Research Paper Volume 11, Issue 7 pp 1934—1964
Ginsenoside Rb1 prevents MPTP-induced changes in hippocampal memory via regulation of the α-synuclein/PSD-95 pathway
- 1 Central Laboratory and Department of Neurology, Shunde Hospital, Southern Medical University (The First People’s Hospital of Shunde Foshan), Foshan 528300, China
- 2 Department of Traditional Chinese Medicine, Medical College, Xiamen University, Xiamen 361102, China
- 3 Teaching Center of Experimental Medicine, School of Basic Medical Sciences, Southern Medical University, Guangzhou 510515, China
- 4 Key Laboratory of Neuroscience, School of Basic Medical Sciences, Guangzhou Medical University, Guangzhou 511436, China
- 5 Shenzhen Research Institute of Xiamen University, Shenzhen 518000, China
received: December 6, 2018 ; accepted: March 20, 2019 ; published: April 4, 2019 ;https://doi.org/10.18632/aging.101884
How to Cite
Copyright: Qu et al. This is an open-access article distributed under the terms of the Creative Commons Attribution License (CC BY 3.0), which permits unrestricted use, distribution, and reproduction in any medium, provided the original author and source are credited.
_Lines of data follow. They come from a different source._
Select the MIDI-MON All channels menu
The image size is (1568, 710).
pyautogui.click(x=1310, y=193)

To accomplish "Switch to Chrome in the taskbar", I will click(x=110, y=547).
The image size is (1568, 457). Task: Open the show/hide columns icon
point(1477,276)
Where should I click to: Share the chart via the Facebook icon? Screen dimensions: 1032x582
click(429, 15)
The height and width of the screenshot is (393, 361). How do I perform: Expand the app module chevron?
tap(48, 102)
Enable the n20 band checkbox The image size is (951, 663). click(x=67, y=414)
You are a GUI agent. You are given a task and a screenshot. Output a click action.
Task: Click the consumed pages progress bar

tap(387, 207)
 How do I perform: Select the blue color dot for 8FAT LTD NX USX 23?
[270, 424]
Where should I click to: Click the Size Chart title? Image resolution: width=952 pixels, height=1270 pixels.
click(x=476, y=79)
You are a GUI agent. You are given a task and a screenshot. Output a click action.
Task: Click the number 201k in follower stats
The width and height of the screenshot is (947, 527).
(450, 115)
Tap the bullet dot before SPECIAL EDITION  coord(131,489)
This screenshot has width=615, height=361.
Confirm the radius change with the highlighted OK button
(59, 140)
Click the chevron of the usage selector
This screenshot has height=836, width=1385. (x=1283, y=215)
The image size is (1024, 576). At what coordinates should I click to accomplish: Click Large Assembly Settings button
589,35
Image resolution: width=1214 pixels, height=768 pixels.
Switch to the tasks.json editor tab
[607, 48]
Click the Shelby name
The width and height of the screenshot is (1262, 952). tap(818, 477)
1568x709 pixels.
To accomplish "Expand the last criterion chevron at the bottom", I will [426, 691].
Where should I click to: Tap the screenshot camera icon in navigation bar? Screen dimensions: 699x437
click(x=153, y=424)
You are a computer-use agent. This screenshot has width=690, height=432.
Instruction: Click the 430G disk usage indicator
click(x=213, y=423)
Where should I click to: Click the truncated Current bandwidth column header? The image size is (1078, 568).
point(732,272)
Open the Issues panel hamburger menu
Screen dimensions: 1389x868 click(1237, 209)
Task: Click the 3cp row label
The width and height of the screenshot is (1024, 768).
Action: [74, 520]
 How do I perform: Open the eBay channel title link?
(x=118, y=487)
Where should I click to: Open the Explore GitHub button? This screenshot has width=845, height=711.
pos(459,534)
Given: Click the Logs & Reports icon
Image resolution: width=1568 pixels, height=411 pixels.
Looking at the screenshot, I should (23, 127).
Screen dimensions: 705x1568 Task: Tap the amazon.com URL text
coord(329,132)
Memory deficiency is a common non-motor symptom of Parkinson’s disease (PD), and conventionally, α-synuclein is considered to be an important biomarker for both motor and cognitive characteristics attributed to PD. However, the role of physiological α-synuclein in cognitive impairment remains undetermined. Ginsenoside Rb1 has been shown to protect dopaminergic neurons (DA) from death and inhibit α-synuclein fibrillation and toxicity in vitro. Our recent study also revealed that ginsenoside Rb1 ameliorates motor deficits and prevents DA neuron death via upregulating glutamate transporter GLT-1 in the 1-methyl-4-phenyl-1,2,3,6-tetrahydropyridine (MPTP) mouse model of PD. Whether Rb1 can improve memory deficiency and the underlying mechanism is still unknown. In this study, we found that Rb1 can prevent the spatial learning and memory deficits, increase long-term potentiation (LTP) and hippocampal glutamatergic transmission in the MPTP mouse model. The underlying neuroprotective mechanism of Rb1-improved synaptic plasticity involves Rb1 promoting hippocampal CA3 α-synuclein expression, restoring the glutamate in the CA3-schaffer collateral-CA1 pathway, and sequentially increasing postsynaptic density-95 (PSD-95) expression. Thus, we provide evidence that Rb1 modulates memory function, synaptic plasticity, and excitatory transmission via the trans-synaptic α-synuclein/PSD-95 pathway. Our findings suggest that Rb1 may serve as a functional drug in treating the memory deficiency in PD.
DG: dentate gyrus; LTP: long-term potentiation; mEPSCs: miniature excitatory postsynaptic currents; MPTP: 1-methyl-4-phenyl-1,2,3,6-tetrahydropyridine; PSD-95: postsynaptic density-95.